Published: 03 Feb 2013 20:45 GMT+01:00 | Print version
Updated: 03 Feb 2013 20:45 GMT+01:00
Vandals have targeted a French mosque in a graffiti attack, tagging the worship centre with swastikas and anti-Islam slogans, officials said Sunday.
The attack was discovered by worshippers arriving for morning prayer at the mosque in Ozoir-La-Ferriere, a small town 35 kilometres (20 miles) east of Paris.
Photographs of the mosque show at least two swastikas painted on the facade, as well as an explicit anti-Islam slogan and "Long Live Gaul," the ancient Roman-era name for France.
Police were investigating the incident.
In the eastern city of Besancon, two mosques were also vandalised, where the Star of David - commonly used by the Nazis to identify Jews - had been painted on the walls.
Sources close to the enquiry however cautioned the vandalism was not necessarily triggered by anti-Islam sentiment, and said investigators were looking at several leads including whether it was carried out by an unhappy worshipper.

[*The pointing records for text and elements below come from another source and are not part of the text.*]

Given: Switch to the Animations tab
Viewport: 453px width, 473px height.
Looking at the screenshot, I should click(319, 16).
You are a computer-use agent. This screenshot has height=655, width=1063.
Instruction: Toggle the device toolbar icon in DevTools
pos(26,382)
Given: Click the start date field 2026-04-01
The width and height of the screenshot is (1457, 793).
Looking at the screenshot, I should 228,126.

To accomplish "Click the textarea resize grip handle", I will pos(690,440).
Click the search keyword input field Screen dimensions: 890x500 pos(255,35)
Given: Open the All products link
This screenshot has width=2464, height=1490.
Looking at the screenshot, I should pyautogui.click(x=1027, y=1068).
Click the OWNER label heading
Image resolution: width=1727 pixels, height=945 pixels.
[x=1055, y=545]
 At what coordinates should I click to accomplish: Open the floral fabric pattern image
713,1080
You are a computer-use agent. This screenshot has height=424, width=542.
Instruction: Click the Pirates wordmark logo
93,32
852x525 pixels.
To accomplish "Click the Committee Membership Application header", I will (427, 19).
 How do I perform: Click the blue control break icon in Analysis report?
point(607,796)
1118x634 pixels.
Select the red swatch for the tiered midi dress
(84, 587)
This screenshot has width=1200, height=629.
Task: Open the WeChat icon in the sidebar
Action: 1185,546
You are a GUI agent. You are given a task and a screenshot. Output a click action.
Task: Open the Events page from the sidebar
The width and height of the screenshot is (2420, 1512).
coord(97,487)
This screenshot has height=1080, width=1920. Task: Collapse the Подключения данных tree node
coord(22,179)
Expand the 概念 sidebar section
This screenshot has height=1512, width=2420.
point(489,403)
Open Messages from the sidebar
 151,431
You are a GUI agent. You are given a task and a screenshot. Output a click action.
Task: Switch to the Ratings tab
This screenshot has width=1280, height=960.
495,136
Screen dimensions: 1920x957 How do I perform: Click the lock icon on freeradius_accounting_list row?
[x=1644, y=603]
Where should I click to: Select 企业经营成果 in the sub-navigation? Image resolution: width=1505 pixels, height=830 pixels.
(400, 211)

Interior Minister Manuel Valls condemned the attacks "with the utmost severity" and called them "foul and hateful."
According to statistics from an Islamic monitoring organisation, 201 anti-Islam attacks were recorded in France last year, up 28 percent on 2011.
In October last year a French far right youth group caused outrage in the Muslim community by storming a mosque in the town of Poitier, south-west France before occupying the roof and unfurling anti-Islam banners.
Marwan Muhammad, spokesman for the Collectif Contre l'Islamophobie en France (CCIF) told the Local it was time the government took stern action against those behind the attacks.
"They have to be firm when they arrest these people. They need to be punished severely. Only four were arrested among those who stormed the mosque in Poitiers and they have been released.
"It is almost like they are given an incentive to carry on with these acts. The government has vowed to crack down on anti-Semitism in France but they need to do the same with Islamophobia. People are scared."
As well as the weekend graffiti attacks the CCIF have also reported that pork meat was sent to a mosque in northern France, marking another Islamophobic act.